The California Institute of Technology, another school known for its strength in the natural sciences and engineering, is located away from Harvey Mudd College. From time to time, Mudders have been known to amuse themselves by pranking Caltech. For example, in 1986, students from Mudd stole a memorial cannon from Fleming House at Caltech by dressing as maintenance people and carting it off on a flatbed truck for "cleaning". Harvey Mudd eventually returned the cannon after Caltech threatened to take legal action. In 2006, MIT replicated the prank and moved the same cannon to their campus in Cambridge, Massachusetts.

Rankings

Harvey Mudd maintains the highest rate of science and engineering Ph.D. production among all undergraduate colleges and second highest compared to all universities and colleges, according to a 2008 report by the National Science Foundation.

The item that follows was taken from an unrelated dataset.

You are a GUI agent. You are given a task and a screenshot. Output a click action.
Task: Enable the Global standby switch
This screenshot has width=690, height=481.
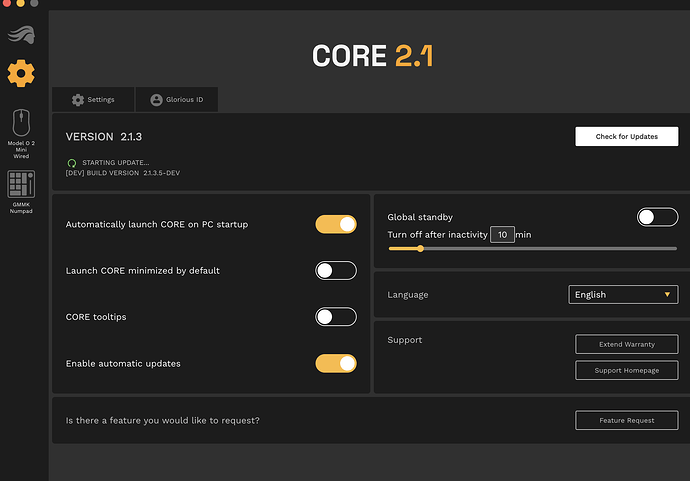[657, 217]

Washington Monthly ranked Harvey Mudd 2nd in 2019 among 214 liberal arts colleges in the U.S. based on its contribution to the public good, as measured by social mobility, research, and promoting public service.Money magazine ranked Harvey Mudd 136th out of 744 in its "Best Colleges For Your Money 2019" report.
In U.S. News & World Report's 2020 "America's Best Colleges" report, Harvey Mudd College is tied for the 23rd best U.S. liberal arts college, is 2nd among undergraduate engineering schools in the U.S. whose highest degree is a Master's, and is ranked as tied for 6th "most Innovative School" among liberal arts colleges. Forbes in 2019 rated it 23rd in its "America's Top Colleges" ranking of 650 military academies, national universities and liberal arts colleges.